Given the NBA will now receive over $1 billion per year from both ESPN and Turner Sports, talk of the sports rights bubble has returned.  Both The Atlantic and Slate have published foreboding articles about the growing expenses of the cable industry and the bubble bursting.  The Atlantic even went with the panic-inducing headline “How TV’s Sports Addiction Could Destroy Its Business.”  The only thing missing are the words “death panel.”  They argue that the cost of cable television is increasing so much that it will go beyond what the average family will be willing to pay for it and the entire structure might come crumbling down.

But if anything, the existence of this NBA megadeal should be evidence that the bubble is comfortably expanding, if it even exists at all.

Keep in mind that this is not the first exponential increase on the sports rights front.  In fact, in the last 30 years, NBA TV rights alone have gone up over 6000%.  Six.  Thousand.  Percent.

If there is a sports rights bubble, wouldn’t you think it would pop somewhere in that 6000% increase?  Maybe once it reached 500%?  Maybe once it reached four figures?  Or if it passed 3000 and 4000%?  If anything, the latest increases are proof that the business is better than ever for all parties involved.

Sports rights are accelerating well beyond the cost of inflation, but the numbers don’t make room for the most important element at play in this discussion – the appetite for live sports.  From advertisers to fans, our capitalistic structure dictates that the system will work as long as there are people willing to pay for services.  It’s been reported that ESPN will cost over $8 per month in a couple years time.  Prices sure aren’t going down, but you’ll have to make the decision whether the cost is worth it.  And right now, nobody is opting out en masse.

Last July, the top industry reporter regarding sports rights deals, John Ourand, wrote about the myth of the sports rights bubble at SBJ:

That talk is dead wrong, according to a super majority of my best sources. These executives believe the sports media industry is no closer to a bursting bubble than it was in 1993, when talk of a sports rights bubble first emerged. That was when Fox Sports outbid CBS by more than $100 million per year for the rights to the NFL’s NFC package. At the time, industry insiders thought the price was so outlandish that there was no way Fox would make money off that deal. Of course, the deal worked for Fox, and rights fees have risen ever since.

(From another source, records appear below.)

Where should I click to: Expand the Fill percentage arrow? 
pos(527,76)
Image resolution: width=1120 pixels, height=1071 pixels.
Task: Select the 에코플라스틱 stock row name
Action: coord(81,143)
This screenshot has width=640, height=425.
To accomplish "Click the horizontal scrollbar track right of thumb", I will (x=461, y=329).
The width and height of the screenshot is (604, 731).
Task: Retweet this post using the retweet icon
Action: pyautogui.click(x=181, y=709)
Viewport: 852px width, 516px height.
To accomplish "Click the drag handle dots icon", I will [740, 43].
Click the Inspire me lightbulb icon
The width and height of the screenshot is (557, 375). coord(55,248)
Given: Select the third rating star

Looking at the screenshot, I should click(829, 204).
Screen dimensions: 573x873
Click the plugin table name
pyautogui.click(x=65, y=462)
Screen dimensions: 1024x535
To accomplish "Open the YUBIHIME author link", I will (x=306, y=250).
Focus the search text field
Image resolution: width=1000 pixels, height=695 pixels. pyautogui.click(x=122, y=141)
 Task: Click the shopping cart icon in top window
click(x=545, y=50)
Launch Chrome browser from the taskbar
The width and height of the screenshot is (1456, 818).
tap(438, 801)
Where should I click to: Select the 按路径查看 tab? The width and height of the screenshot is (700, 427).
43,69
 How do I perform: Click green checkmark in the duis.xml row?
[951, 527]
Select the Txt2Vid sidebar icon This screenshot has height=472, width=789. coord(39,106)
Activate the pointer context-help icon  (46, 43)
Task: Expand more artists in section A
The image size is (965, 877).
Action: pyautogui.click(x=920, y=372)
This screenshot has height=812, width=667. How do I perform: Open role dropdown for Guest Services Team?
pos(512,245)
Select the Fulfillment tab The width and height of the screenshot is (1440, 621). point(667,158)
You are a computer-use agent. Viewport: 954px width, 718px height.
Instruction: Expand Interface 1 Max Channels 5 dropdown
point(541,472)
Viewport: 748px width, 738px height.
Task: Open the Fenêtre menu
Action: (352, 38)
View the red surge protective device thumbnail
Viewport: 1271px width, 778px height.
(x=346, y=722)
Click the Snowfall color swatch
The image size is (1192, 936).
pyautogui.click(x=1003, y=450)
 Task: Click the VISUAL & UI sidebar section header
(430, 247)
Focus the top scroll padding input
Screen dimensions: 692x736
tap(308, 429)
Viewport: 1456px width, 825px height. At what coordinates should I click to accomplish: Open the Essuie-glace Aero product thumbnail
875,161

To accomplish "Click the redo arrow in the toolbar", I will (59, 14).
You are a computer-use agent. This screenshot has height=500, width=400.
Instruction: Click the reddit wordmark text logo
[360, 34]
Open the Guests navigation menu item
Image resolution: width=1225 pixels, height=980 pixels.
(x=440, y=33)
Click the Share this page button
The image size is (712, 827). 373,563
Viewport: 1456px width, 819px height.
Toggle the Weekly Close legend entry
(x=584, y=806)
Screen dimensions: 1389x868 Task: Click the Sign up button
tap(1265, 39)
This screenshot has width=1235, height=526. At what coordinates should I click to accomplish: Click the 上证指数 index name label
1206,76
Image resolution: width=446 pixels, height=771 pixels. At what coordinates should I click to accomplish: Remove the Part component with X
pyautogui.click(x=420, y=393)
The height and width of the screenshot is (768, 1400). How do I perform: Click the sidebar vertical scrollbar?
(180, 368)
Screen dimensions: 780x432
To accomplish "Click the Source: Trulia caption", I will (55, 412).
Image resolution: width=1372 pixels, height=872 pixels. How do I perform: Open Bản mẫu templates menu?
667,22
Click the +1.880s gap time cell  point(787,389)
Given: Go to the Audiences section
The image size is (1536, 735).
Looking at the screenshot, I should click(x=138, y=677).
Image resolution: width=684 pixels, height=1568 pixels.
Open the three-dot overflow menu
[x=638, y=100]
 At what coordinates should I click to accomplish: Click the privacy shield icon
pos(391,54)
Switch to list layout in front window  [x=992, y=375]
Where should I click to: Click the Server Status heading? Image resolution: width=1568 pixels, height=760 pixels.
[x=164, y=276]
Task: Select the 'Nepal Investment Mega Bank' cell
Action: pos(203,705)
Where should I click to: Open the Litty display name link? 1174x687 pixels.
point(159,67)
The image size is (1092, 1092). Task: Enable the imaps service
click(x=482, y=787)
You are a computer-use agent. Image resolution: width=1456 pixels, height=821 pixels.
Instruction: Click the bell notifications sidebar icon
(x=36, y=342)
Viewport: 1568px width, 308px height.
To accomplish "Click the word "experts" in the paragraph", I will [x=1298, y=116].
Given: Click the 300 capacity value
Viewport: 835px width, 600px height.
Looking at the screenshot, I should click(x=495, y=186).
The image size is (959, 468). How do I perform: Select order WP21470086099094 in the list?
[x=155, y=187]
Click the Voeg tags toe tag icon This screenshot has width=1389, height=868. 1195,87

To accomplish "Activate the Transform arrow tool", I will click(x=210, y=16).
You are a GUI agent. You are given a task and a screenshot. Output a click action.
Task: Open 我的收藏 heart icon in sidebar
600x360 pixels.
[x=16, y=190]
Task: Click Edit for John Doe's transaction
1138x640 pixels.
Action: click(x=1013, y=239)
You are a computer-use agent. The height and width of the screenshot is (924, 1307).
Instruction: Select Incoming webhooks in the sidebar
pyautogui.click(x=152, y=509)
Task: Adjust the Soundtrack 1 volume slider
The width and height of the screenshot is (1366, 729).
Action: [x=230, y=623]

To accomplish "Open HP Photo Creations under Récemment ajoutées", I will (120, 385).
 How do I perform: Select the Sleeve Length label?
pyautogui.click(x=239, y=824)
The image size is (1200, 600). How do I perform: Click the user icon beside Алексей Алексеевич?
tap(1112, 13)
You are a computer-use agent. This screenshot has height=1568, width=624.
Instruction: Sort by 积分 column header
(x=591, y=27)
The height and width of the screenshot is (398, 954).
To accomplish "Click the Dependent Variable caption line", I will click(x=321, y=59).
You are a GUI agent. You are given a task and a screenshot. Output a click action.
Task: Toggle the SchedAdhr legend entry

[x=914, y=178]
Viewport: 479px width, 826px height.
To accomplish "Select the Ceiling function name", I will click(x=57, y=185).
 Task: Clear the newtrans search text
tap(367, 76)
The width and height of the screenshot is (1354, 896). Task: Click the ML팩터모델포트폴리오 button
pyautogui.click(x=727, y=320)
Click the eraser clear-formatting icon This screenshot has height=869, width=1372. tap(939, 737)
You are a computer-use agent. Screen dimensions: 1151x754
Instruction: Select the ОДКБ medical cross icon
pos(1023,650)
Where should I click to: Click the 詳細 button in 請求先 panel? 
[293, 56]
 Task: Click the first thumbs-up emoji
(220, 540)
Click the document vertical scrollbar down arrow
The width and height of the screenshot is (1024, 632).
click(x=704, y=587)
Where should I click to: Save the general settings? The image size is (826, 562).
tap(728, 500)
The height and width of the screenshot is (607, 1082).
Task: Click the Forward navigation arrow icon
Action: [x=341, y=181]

For as long as I’ve covered the media business, people have been sounding an alarm about a sports rights bubble. Every five years or so, it gets louder. I don’t get the sense that there’s any more validity to it today than there was 20 years ago.

And just think – this was written more than a year before the NBA received $24 billion over 9 years from ESPN and Turner.

Over the last few years, the networks have dished out an uncountable amount of money on major sports rights deals.  In fact, most all of the significant properties save for the Big Ten are wrapped up well into the next decade.

It’s impossible to predict how technology and television and sports and society will change within that time.  But there’s no doubt that the value of sports rights, no matter what changes take place, will remain extremely high.  Sure, as prices go up there might be more disputes and more tension (the increasing number of disputes between networks and providers makes that clear) but in the vast majority of cases, deals are usually always made because live sports are too valuable to lose.  From the passion of fans to the push from advertisers, live sports are an indefatigable presence on television.  And with streaming platforms and over-the-top services, the sports industry has shown a willingness to adapt to the times and reach fans in new ways.

The talk of the sports rights bubble greatly resembles that of the “baseball is dying” motif that has existed for over a century.  It’s just too good of a discussion to pass up, even though the myth will always stay a step ahead of reality.

Networks will still want to pay the league to televise games.  Carriers will still want to pay the networks to make sure they air those games.  And fans will pay carriers to make sure they can watch the games.  Those truths don’t appear to be changing anytime soon.